Tests and procedures used to diagnose liver cancer include:

Treatment

cancer treatment, different types of doctors often work together to create a patient’s overall treatment plan that combines different types of treatments. This is called a multidisciplinary team. Cancer care teams include a variety of other healthcare professionals, such as physician assistants, oncology nurses, social workers, pharmacists, counselors, dietitians, and others.

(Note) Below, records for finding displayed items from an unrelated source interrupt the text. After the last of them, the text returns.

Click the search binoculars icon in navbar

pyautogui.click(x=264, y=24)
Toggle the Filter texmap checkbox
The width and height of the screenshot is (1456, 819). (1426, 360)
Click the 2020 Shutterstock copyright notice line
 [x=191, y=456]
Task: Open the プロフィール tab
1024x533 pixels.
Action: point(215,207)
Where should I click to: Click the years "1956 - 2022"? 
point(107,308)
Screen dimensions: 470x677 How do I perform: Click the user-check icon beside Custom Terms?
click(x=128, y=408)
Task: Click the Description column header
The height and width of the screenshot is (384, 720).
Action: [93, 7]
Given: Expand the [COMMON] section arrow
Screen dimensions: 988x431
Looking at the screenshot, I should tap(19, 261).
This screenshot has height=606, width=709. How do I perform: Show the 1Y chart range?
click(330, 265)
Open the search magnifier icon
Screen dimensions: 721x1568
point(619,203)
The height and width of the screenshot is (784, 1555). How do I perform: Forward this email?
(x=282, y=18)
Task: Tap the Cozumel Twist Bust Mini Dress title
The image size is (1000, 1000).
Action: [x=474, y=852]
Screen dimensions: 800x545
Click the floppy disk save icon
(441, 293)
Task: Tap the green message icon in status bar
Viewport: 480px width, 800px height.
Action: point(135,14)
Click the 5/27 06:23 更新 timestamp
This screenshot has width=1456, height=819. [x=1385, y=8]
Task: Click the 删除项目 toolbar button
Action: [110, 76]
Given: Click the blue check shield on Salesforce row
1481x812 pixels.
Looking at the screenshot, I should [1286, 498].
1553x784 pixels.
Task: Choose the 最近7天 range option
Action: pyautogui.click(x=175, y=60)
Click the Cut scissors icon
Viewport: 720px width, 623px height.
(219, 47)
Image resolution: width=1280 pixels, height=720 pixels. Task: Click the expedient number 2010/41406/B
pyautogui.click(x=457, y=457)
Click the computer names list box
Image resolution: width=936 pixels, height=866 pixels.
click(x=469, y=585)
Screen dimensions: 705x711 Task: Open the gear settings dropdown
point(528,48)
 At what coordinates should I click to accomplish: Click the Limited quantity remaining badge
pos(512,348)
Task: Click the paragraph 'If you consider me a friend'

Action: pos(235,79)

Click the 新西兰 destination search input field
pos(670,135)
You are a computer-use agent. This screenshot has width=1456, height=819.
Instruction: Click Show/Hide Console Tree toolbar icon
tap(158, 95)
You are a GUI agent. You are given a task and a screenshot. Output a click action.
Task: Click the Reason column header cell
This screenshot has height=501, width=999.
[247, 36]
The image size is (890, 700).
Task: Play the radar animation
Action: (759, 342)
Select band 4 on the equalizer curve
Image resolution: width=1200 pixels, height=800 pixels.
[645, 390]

Treatment options and recommendations depend on several factors:
What part of the liver is affected by cancer

When a tumor is found at an early stage and the patient’s liver is functioning well, treatment is aimed at trying to remove the cancer. The plan of care may also include treating symptoms and side effects, an important part of cancer care. When liver cancer is detected at a later stage or the patient’s liver is not functioning well, the patient and the doctor should talk about the goals of each treatment recommendation. At this point, treatment goals may focus on slowing the growth of cancer and relieving symptoms to improve quality of life.

When to see a doctor

Make an appointment with your doctor if you experience any signs or symptoms that worry you.

Health condition

More than half of all people diagnosed with primary liver cancer suffer from cirrhosis – a scarring disease of the liver often caused by alcohol abuse. Hepatitis B and C and hemochromatosis can cause permanent damage and liver failure. Liver cancer can also be linked to obesity and fatty liver disease.

Risk factors

Factors that increase the risk of primary liver cancer include:
Chronic infection with HBV or HCV. Chronic infection with hepatitis B virus (HBV) or hepatitis C virus (HCV) increases your risk for liver cancer.
Cirrhosis. This progressive, irreversible disease causes scar tissue to form in your liver and increases your chances of developing liver cancer.
Certain hereditary liver diseases. Liver diseases that can increase the risk of liver cancer include hemochromatosis and Wilson’s disease.
Diabetes. People with this blood sugar disorder have a greater risk of liver cancer than those who do not have diabetes.
Non-alcoholic fatty liver disease. A buildup of fat in the liver increases the risk of liver cancer.
Exposure to aflatoxins. Aflatoxins are poisons produced by molds that grow on poorly stored crops. Crops, such as grains and nuts, can be contaminated with aflatoxins, which are found in foods made from these products.
Excessive consumption of alcohol. Consuming more than a moderate amount of alcohol per day for many years can lead to irreversible liver damage and increase your risk of liver cancer.

Duration

With treatment, the median survival for stage C liver cancer is between 6 and 11 months.